There is a particular kind of flatness that comes from moving through the same loop of places, day after day. Home, the same desk, the same walk to the same shop, back home. Nothing is wrong, exactly. But the days start to feel laminated together, hard to tell apart in memory. You get to the weekend and struggle to recall what the middle of the week actually held, because it looked like everything around it.

There’s a finding from a few years ago that I keep turning over, because it lines up so closely with that low-grade flatness, and with its opposite.

I’m not a psychologist, and the study I’m about to describe is one observational study of a particular group of people, not a settled rule about how everyone’s mood works. It’s a clue, not a prescription. Keep that in mind as you read.

In 2020, a team published a paper in Nature Neuroscience that did something I find quietly clever. Rather than ask people to remember how varied their lives felt, they tracked it. They followed 122 people in New York City and Miami using the GPS in their phones, over three to four months, and every other day they sent a text asking people to rate how they felt, using words like happy, excited, strong, relaxed, and attentive.

What they found is the pattern above. On days people moved among more varied places, they tended to report more positive feeling. And the relationship ran both ways. As co-author Catherine Hartley put it, “if I feel better today, I’m likely to move around” and have more novel experiences the next day, and the reverse held as well. Feeling good nudged people out into the world, and getting out into the world nudged the feeling back up.

It’s worth being clear about what “varied places” actually means here. Reading this, it’s easy to picture travel, big novelty, the kind of trip you save up for. But that isn’t what the GPS was measuring. It was measuring the ordinary spread of a day. 

I notice this sort of pattern most clearly looking back on my first year living in Vietnam. Everything was new that year. The city, the noise, the food, the language, the version of myself I was becoming in the middle of it. That year felt enormous in retrospect, longer than most years since. I don’t want to flatten it into a happy postcard, because there was real loneliness in it too, visa stress, a lot of evenings alone. But the texture of that time was rich in a way that the laminated weeks are not, and the difference was variety. I was visiting new places and new experiences almost constantly, whether I wanted to or not.

That’s the dramatic end of the scale. The mundane end is the one I actually live now, and I arrived at it by accident. My weekday splits between home in the morning and two different coffee shops in the afternoon, with a walk between each block. I built that pattern to clear my head between tasks, not to manage my mood. The location variety is a byproduct. But it does rhyme with the study in a way I only noticed after reading it. My ordinary day already has a small amount of roaming baked into it, and the days I skip it, staying put from morning to night, are reliably the duller ones.

The study’s author Aaron Heller’s own reading of all this is broad. “New and varied experiences are broadly beneficial for the brain,” he told Inverse. That’s one researcher stating his interpretation confidently, and it’s worth holding it as his view rather than proven fact. But he also said something gentler that I think lands better. “Even if you may not tend towards exploring,” he noted, “there are probably benefits” to doing so anyway. The hedges are his, and they’re the right ones to keep.

The part that stays with me is the direction it can run. If feeling flat and staying put feed each other, the loop can run in the wrong direction just as easily as the right one. The worse a stretch feels, the less you go anywhere. The less you go anywhere, the more the days laminate, and the flatter the stretch feels. Nothing dramatic happens. The world just quietly shrinks to the size of the rooms you’re already in, and the shrinking is so gradual you don’t clock it as a cause.

Talking to a qualified counsellor or therapist is worth a great deal more than any study summary.

____________________

__TASK__
Revise the passage on varied places and mood between "I’m not a psychologist, and" and "as you read.", inclusive, putting "neuroscientist" in place of "psychologist".

____________________

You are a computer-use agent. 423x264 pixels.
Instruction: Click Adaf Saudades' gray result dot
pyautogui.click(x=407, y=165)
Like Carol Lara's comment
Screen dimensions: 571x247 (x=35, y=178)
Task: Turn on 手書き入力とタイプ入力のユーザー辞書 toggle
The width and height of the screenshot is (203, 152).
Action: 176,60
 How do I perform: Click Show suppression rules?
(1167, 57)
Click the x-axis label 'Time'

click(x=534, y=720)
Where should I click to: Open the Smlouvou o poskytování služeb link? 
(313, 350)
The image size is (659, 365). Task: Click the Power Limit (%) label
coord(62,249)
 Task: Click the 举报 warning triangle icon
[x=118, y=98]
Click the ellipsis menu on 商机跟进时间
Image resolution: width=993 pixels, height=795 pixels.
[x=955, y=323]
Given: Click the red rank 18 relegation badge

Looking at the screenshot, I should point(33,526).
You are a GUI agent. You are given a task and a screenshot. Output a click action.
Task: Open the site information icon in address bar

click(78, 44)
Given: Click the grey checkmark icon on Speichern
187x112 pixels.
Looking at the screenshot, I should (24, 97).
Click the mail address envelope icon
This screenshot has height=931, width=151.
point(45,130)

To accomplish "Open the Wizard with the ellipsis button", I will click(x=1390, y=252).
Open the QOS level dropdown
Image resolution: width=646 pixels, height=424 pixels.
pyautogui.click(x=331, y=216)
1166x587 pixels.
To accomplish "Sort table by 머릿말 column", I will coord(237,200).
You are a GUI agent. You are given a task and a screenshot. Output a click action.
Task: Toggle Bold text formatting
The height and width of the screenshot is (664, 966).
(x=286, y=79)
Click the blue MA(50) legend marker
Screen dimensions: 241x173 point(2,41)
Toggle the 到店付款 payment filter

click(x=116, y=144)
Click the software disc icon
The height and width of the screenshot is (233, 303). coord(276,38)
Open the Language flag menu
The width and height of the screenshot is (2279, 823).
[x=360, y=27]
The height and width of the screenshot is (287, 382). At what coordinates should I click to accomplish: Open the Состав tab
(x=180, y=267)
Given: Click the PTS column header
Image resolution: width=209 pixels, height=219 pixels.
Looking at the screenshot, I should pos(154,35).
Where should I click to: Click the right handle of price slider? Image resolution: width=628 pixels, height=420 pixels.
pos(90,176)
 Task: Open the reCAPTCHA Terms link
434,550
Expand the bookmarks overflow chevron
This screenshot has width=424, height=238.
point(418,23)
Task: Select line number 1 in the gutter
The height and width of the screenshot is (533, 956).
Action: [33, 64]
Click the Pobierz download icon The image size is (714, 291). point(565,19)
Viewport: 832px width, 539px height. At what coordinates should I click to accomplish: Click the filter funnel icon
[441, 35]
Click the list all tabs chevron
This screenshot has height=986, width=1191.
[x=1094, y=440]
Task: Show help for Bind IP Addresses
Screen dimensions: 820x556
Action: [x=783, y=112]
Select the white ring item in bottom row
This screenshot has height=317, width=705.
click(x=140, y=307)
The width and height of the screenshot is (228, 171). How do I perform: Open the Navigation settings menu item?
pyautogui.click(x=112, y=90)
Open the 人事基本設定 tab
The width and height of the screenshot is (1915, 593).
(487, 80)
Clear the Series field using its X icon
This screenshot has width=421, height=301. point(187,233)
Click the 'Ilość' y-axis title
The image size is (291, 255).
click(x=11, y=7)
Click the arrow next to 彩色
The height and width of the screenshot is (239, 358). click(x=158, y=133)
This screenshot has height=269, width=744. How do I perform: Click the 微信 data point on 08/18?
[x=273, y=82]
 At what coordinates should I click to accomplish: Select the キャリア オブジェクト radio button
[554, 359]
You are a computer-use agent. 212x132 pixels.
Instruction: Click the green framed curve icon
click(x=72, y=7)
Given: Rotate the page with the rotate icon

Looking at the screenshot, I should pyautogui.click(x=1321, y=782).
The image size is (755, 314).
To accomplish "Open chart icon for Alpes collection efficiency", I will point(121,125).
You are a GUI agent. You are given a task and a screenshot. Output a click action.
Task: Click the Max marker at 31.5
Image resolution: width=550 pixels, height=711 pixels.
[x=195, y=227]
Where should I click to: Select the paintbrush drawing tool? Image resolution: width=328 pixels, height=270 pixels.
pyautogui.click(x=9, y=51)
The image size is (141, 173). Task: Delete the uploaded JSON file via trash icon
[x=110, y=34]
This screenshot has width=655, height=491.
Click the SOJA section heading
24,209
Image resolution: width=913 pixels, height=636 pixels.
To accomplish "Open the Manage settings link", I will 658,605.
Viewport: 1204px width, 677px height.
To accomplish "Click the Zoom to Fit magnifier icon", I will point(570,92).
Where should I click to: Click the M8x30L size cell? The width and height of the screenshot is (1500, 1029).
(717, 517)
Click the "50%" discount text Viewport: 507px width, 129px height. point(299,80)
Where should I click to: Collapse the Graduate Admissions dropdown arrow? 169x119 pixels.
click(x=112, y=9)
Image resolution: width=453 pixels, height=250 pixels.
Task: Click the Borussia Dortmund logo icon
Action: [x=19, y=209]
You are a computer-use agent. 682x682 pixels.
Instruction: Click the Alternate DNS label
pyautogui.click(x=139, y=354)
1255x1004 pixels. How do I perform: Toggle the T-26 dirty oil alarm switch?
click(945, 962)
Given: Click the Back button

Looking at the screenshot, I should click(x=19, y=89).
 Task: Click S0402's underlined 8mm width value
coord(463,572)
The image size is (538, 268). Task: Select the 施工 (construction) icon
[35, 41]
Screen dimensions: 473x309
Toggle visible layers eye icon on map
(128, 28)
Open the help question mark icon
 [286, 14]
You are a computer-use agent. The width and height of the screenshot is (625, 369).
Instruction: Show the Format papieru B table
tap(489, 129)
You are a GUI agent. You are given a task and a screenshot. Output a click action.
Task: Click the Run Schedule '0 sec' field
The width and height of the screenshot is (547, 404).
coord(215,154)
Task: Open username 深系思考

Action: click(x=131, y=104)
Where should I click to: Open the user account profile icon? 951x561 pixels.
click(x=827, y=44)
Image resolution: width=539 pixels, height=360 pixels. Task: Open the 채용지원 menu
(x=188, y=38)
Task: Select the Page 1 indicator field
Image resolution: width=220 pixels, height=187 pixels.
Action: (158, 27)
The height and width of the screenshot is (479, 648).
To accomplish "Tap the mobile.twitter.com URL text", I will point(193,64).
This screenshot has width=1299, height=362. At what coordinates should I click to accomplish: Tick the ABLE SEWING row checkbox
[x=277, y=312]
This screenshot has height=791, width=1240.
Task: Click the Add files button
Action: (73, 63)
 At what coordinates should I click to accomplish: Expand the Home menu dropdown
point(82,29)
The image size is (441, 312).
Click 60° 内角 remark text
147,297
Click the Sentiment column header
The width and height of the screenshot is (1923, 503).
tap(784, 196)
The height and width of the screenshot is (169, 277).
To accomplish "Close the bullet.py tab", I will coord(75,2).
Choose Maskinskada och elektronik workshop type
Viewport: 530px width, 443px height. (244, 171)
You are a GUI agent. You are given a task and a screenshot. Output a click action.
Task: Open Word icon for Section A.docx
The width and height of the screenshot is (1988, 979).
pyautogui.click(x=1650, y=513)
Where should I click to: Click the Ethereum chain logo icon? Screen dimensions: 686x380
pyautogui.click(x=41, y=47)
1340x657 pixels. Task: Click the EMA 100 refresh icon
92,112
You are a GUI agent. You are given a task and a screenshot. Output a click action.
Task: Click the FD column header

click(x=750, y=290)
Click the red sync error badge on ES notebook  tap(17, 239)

____________________

__TASK RESULT__
I’m not a neuroscientist, and the study I’m about to describe is one observational study of a particular group of people, not a settled rule about how everyone’s mood works. It’s a clue, not a prescription. Keep that in mind as you read.